L’autopartage est un phénomène en croissance, surtout dans les grandes villes comme Montréal, où les particuliers délaissent de plus en plus l’achat de voitures pour se tourner vers la location. Mais qu’en est-il des gestionnaires de parcs ? Tirent-ils aussi profit de cette tendance ?
Interrogés tour à tour par CamAuto, Cédric Mathieu, directeur de Turo au Canada, et Marco Viviani, vice-président, Développement stratégique chez Communauto, adoptent un discours similaire. Ils estiment que les gestionnaires de parcs, en général, mettent du temps à effectuer le virage. Selon leurs statistiques, l’option de fournir une allocation à leurs employés pour qu’ils accèdent aux voitures en libre-service – plutôt que d’entretenir un parc automobile coûteux et souvent sous-utilisé – n’est pas suffisamment envisagée.
Concrètement, M. Viviani remarque une augmentation générale d’environ 10 % des abonnements chez Communauto, d’année en année, mais pas de progression marquée du côté des compagnies par rapport aux individus. En fait, les abonnés corporatifs ne représentent que 5 % de la clientèle au Québec, une proportion que le vice-président souhaite voir grimper à 20 % prochainement, en misant sur une approche différente auprès des entreprises.
M. Mathieu, de son côté, ne tient pas de chiffres précis par rapport à sa clientèle corporative, puisque Turo n’est implantée au Canada et au Québec que depuis avril 2016. Rappelons que la plateforme permet à des particuliers de louer leur véhicule à d’autres particuliers, un service en ligne semblable à celui offert par Airbnb, qui pour l’heure s’adresse surtout aux voyageurs.
« Comme nous sommes encore en émergence ici, nos usagers sont surtout des particuliers dans le moment, explique-t-il. Mais la création de partenariats avec de grosses sociétés est un axe intéressant que nous souhaitons explorer. »
Adopter la bonne approche
M. Viviani et M. Mathieu mettront donc les bouchées doubles en 2018 pour améliorer le taux d’engagement des entreprises envers leurs services. Conscients que plusieurs gestionnaires ne se départiront jamais de leur parc automobile, ils envisagent de leur présenter des technologies leur permettant de maximiser l’utilisation des véhicules qu’ils possèdent déjà.

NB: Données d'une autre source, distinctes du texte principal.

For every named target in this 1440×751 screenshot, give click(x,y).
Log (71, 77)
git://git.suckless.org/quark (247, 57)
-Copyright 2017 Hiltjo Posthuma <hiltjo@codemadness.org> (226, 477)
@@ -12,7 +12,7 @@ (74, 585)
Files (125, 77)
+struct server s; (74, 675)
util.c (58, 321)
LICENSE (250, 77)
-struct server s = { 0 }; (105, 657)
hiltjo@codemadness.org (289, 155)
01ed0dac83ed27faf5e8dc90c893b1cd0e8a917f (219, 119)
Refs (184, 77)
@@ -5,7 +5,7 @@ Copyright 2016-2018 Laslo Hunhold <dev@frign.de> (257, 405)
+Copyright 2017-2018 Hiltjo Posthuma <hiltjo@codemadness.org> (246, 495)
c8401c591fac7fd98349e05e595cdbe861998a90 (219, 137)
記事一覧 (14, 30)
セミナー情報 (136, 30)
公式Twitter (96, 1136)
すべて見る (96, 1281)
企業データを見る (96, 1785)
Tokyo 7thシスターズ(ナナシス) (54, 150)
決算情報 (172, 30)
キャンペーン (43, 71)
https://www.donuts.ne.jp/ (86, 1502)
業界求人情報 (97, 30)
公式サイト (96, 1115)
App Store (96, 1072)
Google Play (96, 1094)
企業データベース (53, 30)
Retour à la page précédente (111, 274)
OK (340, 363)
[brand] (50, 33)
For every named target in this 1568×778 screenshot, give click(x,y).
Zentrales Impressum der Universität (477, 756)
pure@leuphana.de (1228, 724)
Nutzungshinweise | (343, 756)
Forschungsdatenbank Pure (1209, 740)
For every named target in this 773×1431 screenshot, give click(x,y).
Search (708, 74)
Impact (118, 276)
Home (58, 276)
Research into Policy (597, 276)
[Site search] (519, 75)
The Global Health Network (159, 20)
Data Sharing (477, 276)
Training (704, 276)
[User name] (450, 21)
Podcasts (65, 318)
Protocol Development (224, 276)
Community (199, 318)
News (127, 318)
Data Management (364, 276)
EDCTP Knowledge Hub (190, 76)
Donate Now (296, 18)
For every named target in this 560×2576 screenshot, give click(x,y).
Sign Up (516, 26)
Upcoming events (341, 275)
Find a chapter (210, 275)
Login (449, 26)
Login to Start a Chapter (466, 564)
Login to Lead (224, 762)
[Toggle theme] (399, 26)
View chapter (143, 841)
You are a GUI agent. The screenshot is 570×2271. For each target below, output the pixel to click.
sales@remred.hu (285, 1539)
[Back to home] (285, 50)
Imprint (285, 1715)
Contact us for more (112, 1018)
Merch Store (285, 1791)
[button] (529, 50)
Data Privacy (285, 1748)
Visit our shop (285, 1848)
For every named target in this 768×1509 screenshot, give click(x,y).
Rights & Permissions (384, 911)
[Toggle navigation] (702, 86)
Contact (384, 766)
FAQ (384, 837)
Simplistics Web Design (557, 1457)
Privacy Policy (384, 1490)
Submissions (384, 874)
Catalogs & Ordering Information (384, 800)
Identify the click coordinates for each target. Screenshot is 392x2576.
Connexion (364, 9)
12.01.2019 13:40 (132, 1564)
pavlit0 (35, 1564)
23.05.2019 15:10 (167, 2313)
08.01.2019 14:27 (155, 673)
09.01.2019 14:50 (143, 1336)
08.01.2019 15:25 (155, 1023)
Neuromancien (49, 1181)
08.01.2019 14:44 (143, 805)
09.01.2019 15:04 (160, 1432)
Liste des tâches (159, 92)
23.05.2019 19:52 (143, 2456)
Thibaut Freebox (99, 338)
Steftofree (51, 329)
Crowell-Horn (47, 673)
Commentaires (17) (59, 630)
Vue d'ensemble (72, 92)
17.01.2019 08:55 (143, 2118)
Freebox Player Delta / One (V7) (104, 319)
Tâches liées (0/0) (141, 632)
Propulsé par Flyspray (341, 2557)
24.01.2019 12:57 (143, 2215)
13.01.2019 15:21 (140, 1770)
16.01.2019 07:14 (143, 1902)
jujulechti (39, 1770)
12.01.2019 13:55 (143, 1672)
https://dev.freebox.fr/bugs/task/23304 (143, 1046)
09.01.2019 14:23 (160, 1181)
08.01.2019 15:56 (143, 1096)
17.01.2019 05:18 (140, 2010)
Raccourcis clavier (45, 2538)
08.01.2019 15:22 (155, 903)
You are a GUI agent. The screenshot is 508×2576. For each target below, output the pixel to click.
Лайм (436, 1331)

« Notre approche auprès des compagnies se ferait en deux volets. Dans un premier temps, nous voulons inciter les nouvelles entreprises à s’abonner à Communauto plutôt que de faire l’acquisition d’un parc automobile. On pense à améliorer notre système de tarification et à l’adapter à la clientèle corporative, entre autres. Aussi, nous voulons proposer aux gestionnaires qui ont déjà leur parc une application permettant à leurs employés de partager les véhicules à l’interne », indique M. Viviani. Grâce au système installé à même le parc automobile, les travailleurs pourraient savoir, au moyen d’une carte ou d’une application, à quel moment une auto est libre.
« Pourquoi ne pas acheter moins de voitures et rentabiliser l’utilisation de chacune au moyen d’une technologie efficace ? C’est ce que nous voulons proposer bientôt par un projet pilote. »
Chez Turo, M. Mathieu compte suggérer aux entreprises d’inscrire leurs véhicules sur sa plateforme lorsqu’ils ne sont pas utilisés.
« On calcule que chaque voiture que comprend un parc automobile servira en moyenne cinq minutes par jour. Il serait intéressant pour les gestionnaires de louer leurs véhicules à l’externe, grâce à Turo, lorsqu’aucun employé ne s’en sert. Ils pourraient ainsi faire des profits et rentabiliser leur parc. »
Bref, selon les deux intervenants interrogés, les entreprises n’auront éventuellement pas le choix d’envisager de nouvelles façons de gérer leur parc automobile ; ils estiment que l’économie de partage représente « l’avenir ». Il en revient également aux plateformes de voitures en libre-service, croient-ils, d’offrir des services mieux adaptés à ce type de clientèle.